# START OF Source passage

Reputation: 131435
What do we know about the unrolling capabilities of nvcc when encountering #pragma unroll
directive? How sophisticated is it? Has anyone experimented with more and more complex loop structures to see what it gives up on?
For example,
#pragma unroll
for(int i = 0; i < constexpr_value; i++) { foo(i); }
will surely unroll (up to a rather large trip count, see this answer). What about:
#pragma unroll
for(int i = 0; i < runtime_variable_value and i < constexpr_value; i++) {
foo(i);
}
The loop trip count is not known here, but it has a constant upper bound, and complete unrolling of the loop can be performed, with some conditional jumps.
And then, what about:
template <typename T>
constexpr T simple_min(const T& x, const T& y) { return x < y ? x : y; }
#pragma unroll
for(int i = 0; i < simple_min(runtime_variable_value, constexpr_value); i++) {
foo(i);
}
which should compile to the same thing as the above?

# END OF Source passage
# START OF Record set

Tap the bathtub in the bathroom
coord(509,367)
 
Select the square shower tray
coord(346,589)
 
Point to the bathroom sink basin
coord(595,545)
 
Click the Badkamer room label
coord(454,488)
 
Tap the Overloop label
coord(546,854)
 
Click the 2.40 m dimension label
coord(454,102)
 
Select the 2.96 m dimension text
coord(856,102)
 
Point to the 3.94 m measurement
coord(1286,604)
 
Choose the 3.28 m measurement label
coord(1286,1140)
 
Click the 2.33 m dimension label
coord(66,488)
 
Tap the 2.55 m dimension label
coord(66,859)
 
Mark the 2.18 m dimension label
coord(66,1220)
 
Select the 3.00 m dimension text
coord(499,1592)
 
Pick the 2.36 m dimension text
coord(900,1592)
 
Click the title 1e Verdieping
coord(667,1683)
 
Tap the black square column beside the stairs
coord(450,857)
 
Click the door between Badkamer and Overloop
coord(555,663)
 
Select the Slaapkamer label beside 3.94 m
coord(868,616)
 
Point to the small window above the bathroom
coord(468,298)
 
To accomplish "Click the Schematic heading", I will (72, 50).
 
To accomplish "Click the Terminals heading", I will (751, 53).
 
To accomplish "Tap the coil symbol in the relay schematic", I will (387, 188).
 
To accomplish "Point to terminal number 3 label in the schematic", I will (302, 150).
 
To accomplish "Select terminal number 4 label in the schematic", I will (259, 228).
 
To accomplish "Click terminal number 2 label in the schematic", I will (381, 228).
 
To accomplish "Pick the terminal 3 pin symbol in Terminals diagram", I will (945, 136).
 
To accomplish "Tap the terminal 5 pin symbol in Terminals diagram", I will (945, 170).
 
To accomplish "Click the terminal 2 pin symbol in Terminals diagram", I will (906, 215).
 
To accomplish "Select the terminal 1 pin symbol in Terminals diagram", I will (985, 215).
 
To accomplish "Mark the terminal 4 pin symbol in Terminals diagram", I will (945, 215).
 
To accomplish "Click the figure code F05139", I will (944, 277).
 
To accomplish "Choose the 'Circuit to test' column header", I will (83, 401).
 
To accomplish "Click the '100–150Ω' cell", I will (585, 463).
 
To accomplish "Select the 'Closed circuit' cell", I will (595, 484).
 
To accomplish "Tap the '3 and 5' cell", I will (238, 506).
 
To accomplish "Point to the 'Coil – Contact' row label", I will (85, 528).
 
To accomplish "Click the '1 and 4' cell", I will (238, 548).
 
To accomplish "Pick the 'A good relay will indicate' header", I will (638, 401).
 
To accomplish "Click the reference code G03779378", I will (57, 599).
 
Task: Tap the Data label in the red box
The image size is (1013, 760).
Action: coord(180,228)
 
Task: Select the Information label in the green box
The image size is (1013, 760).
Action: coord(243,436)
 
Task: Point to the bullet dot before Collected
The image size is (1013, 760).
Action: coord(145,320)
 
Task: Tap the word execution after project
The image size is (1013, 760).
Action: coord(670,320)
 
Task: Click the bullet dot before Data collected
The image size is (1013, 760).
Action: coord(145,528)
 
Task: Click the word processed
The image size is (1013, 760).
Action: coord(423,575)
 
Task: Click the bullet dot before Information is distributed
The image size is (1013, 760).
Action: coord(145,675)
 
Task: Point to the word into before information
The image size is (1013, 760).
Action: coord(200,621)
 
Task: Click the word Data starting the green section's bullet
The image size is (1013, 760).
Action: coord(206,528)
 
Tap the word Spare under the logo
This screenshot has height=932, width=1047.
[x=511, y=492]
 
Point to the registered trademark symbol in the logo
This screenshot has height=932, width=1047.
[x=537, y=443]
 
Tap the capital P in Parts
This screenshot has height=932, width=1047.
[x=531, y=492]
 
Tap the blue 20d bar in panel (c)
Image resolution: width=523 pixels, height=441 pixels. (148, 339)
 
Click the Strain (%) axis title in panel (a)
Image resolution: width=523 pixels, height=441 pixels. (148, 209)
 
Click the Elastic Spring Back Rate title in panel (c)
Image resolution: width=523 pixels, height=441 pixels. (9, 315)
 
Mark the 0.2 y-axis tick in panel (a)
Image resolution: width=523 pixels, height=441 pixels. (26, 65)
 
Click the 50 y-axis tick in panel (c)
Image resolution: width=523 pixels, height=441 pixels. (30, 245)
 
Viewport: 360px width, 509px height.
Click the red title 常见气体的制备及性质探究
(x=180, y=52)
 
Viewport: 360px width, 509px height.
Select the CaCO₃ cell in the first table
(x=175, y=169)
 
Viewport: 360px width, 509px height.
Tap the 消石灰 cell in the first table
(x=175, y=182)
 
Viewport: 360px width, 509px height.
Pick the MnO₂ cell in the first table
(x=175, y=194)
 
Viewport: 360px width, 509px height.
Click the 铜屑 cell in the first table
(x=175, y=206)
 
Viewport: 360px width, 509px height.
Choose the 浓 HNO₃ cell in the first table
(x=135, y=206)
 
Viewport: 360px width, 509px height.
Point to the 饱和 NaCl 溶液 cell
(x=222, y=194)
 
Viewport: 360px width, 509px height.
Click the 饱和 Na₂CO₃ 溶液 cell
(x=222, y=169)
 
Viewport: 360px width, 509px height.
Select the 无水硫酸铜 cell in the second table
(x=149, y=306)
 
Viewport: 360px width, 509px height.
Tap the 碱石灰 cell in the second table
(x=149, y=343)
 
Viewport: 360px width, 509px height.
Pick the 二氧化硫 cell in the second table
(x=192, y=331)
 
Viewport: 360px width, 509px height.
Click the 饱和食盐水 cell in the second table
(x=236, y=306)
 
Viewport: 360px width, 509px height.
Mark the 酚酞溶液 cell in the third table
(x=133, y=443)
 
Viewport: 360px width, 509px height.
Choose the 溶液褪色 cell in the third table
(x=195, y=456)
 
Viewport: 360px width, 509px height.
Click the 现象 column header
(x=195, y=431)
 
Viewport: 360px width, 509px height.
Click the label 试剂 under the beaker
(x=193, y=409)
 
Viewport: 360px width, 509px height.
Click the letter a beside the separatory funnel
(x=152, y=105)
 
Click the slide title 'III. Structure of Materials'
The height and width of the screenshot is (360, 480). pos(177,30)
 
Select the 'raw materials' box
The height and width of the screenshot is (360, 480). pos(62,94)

# END OF Record set

- [Task requirements]:
A. Answer these from the nvcc unrolling question:
(i) Which directive does the question ask about?
(ii) What does it say about the trip count of the loop bounded by both runtime_variable_value and constexpr_value?
(iii) What expression does the template function simple_min return?
B. Echo the stretch of the nvcc unrolling question from "And then, what" through "as the above?".
Nothing in the listing is needed here.

- [Results for the exercise]:
A.
(i) The #pragma unroll directive.
(ii) The trip count is not known, but it has a constant upper bound.
(iii) x < y ? x : y

B.
And then, what about:
template <typename T>
constexpr T simple_min(const T& x, const T& y) { return x < y ? x : y; }
#pragma unroll
for(int i = 0; i < simple_min(runtime_variable_value, constexpr_value); i++) {
foo(i);
}
which should compile to the same thing as the above?